SELECTED PASSAGE —
-=-=-
FIRST AMENDMENT TO AGREEMENT AND PLAN OF MERGER
Exhibit 2.3
FIRST AMENDMENT TO
AGREEMENT AND PLAN OF MERGER
This First Amendment (this “Amendment”) to the Agreement and Plan of Merger, dated as of May 28, 2019 (the “Merger Agreement”), by and among BSV Avondale LLC, a District of Columbia limited liability company (the “Company”), Broad Street Operating Partnership, LP, a Delaware limited partnership (the “Operating Partnership”), MedAmerica Properties Inc., a Delaware corporation (“MAMP”), and BSV Avondale Merger Sub LLC, a District of Columbia limited liability company (“Merger Sub”), is made and entered into effective as of November 27, 2019, by and among the Company, the Operating Partnership, MAMP and Merger Sub (collectively, the “Parties”).
RECITALS:
WHEREAS, the Parties entered into the Merger Agreement on May 28, 2019;
WHEREAS, the Parties desire to amend the Merger Agreement as set forth herein; and
WHEREAS, capitalized terms used in this Amendment and not defined herein shall have the meanings ascribed to such terms in the Merger Agreement.
NOW, THEREFORE, in consideration of the foregoing premises and other good and valuable consideration, the receipt and sufficiency of which are hereby acknowledged and agreed, and intending to be legally bound, the Parties agree as follows:
1. |
Amendment to Exhibit A. The following defined term set forth in Section (nn) of Exhibit A to the Merger Agreement is hereby deleted in its entirety and replaced in its entirety with the following: |
“Outside Date” means December 31, 2019.
2. |
Amendment to Section 5.1(f). Section 5.1(f) of the Merger Agreement is hereby deleted in its entirety and replaced in its entirety with the following: |
“(f) Other Merger Transactions. The Other Merger Transactions (except for the transactions contemplated by the agreements set forth on Exhibit E (the “Delayed Transactions”)) shall close prior to, or concurrently with, the Closing in accordance with their respective terms and, without limiting the foregoing, the Other Merger Transactions (except for the Delayed Transactions) shall have become effective under applicable Law at, prior to or concurrently with the Closing.”
-=-=-
EXERCISE A — Please summarize the merger agreement amendment above in two sentences.
-=-=-
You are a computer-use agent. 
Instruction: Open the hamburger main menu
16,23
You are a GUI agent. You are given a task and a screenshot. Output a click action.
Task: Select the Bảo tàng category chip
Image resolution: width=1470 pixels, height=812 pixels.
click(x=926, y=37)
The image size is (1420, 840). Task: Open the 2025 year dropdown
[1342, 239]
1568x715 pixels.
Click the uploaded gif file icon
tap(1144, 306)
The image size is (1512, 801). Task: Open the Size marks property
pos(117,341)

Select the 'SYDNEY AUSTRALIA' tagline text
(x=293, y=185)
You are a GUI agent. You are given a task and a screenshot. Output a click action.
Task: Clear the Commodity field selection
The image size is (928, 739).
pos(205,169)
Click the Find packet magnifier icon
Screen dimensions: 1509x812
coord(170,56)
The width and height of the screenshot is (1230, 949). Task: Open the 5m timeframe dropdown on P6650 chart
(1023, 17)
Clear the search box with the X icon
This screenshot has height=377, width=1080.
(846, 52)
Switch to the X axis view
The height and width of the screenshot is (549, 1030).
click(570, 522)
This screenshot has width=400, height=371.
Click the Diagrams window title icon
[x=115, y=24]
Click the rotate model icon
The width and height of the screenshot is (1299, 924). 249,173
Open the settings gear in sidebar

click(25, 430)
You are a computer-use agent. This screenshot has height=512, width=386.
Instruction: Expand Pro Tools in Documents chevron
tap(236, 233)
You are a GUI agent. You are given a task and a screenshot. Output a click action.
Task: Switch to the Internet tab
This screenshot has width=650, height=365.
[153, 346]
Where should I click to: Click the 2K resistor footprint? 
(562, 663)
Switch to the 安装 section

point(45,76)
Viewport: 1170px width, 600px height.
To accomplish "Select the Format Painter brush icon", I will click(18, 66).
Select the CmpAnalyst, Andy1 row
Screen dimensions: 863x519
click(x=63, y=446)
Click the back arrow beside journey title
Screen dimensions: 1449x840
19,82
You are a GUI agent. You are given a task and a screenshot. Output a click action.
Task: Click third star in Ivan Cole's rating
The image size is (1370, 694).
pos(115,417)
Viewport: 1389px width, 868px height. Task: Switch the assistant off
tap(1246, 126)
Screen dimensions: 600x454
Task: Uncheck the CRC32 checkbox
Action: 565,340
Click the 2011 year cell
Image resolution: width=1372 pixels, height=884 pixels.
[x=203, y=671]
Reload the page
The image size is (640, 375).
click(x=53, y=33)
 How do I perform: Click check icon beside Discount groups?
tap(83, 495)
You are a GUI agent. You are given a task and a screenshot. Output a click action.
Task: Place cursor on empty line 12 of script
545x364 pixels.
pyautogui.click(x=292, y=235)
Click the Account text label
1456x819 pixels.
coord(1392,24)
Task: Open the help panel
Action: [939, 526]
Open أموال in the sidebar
-=-=-
EXERCISE B — Duplicate the rows, from the first line of the rows up to and including the line with "[1342, 239]".

EXPECTED ANSWER A — This amendment, effective as of November 27, 2019, modifies the Merger Agreement dated May 28, 2019 among BSV Avondale LLC, Broad Street Operating Partnership, LP, MedAmerica Properties Inc., and BSV Avondale Merger Sub LLC. It redefines the "Outside Date" as December 31, 2019, and replaces Section 5.1(f) so that the Other Merger Transactions, except the Delayed Transactions listed on Exhibit E, must close and become effective before or concurrently with the Closing.

EXPECTED ANSWER B —
You are a computer-use agent. 
Instruction: Open the hamburger main menu
16,23
You are a GUI agent. You are given a task and a screenshot. Output a click action.
Task: Select the Bảo tàng category chip
Image resolution: width=1470 pixels, height=812 pixels.
click(x=926, y=37)
The image size is (1420, 840). Task: Open the 2025 year dropdown
[1342, 239]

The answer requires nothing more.